_SOURCE DOCUMENT_.
-- -- --

NORTON META TAG

23 March 2014

A Tatar's Death Chills Those Who Suffered Under Russia Before 22MAR14

EXPECT much more of this in Russian occupied Ukrainian Crimea from hitler clone vladmir putin. I really don't understand how the Russian people can be proud of their government committing murder in their name. From NPR....

2 min 46 sec
Crimean Tatars carry the body of Reshat Ametov during his funeral outside the town of Simferopol on Tuesday.
Crimean Tatars carry the body of Reshat Ametov during his funeral outside the town of Simferopol on Tuesday.
Vasily Fedosenko/Reuters /Landov
Amid all the of necessary analysis of what Russia's move into Crimea means geopolitically and strategically, it might also be good to remember Reshat Ametov.
Mr. Ametov was buried this week. He was 39 years old, married and the father of three young children.
He was last seen at a demonstration on March 3 in Simferopol, where he joined other Crimean Tatars held a silent protest before the pro-Russian armed men in unmarked uniforms who surrounded the cabinet ministers building.
Tatars make up more than 10 percent of Crimea's population. Many Tatars, who are primarily Sunni Muslim, were brutally deported by Joseph Stalin in the 1940s, and scattered over the deserts of central Asia and Siberia. As many as 200,000 Tatars died in that government removal. Some Tatar families began to come back after Ukraine became independent in the 1990s.
Video from ATR, a local Crimean television channel, shows two armed men in green uniforms, and one in a black uniform, surrounding Reshat Ametov, taking him by the arms, and leading him away.
"He was just standing there and they took him away," Ametov's mother, Refika Ametova, told the , an independent newspaper. "He stood there for about an hour and a quarter, and I suppose they were waiting for him to leave. But he didn't."

-- -- --

_RECORDS PROVIDED_.
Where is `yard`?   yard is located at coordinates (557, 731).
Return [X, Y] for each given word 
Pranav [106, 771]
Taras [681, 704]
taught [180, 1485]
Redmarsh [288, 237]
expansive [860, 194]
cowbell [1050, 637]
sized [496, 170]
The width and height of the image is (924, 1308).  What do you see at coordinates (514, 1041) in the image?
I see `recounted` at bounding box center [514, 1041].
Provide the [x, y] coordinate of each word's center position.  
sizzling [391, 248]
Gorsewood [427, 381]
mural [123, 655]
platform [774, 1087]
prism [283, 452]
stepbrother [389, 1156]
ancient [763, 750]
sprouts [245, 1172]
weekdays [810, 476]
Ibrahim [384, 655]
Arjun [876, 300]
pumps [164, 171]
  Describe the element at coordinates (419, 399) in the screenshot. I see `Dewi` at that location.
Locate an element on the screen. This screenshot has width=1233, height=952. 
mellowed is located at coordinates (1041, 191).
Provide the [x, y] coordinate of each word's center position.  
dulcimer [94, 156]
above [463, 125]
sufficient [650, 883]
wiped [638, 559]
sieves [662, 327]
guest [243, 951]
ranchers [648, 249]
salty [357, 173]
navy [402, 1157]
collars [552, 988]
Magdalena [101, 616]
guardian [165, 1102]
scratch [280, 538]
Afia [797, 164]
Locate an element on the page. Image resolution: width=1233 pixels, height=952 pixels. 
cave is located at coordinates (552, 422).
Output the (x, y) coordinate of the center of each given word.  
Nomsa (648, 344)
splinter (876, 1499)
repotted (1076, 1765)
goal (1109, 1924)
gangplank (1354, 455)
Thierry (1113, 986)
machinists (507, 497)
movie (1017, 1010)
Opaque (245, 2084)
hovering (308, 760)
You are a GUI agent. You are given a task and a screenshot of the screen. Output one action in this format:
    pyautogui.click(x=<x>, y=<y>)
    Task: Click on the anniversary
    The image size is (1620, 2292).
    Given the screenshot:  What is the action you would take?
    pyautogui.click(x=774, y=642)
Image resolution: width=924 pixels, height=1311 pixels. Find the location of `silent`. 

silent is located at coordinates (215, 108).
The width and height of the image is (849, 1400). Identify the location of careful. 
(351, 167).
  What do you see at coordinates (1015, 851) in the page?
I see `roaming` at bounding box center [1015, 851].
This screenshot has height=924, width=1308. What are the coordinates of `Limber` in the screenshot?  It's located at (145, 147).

-- -- --

_PROBLEMS TO WORK ON_.
1. Reproduce the passage of the article about Reshat Ametov between "2 min 46 sec" and "remember Reshat Ametov.", inclusive.
2. Using the article about Reshat Ametov, answer the following:
(a) How old was Reshat Ametov when he was buried?
(b) What share of Crimea's population do Tatars make up?
(c) Which local Crimean television channel provided the video of Ametov being led away?
You can complete this without consulting the records.

_ANSWERS TO THIS EXERCISE_.
1.
2 min 46 sec
Crimean Tatars carry the body of Reshat Ametov during his funeral outside the town of Simferopol on Tuesday.
Crimean Tatars carry the body of Reshat Ametov during his funeral outside the town of Simferopol on Tuesday.
Vasily Fedosenko/Reuters /Landov
Amid all the of necessary analysis of what Russia's move into Crimea means geopolitically and strategically, it might also be good to remember Reshat Ametov.

2.
(a) He was 39 years old.
(b) More than 10 percent.
(c) ATR.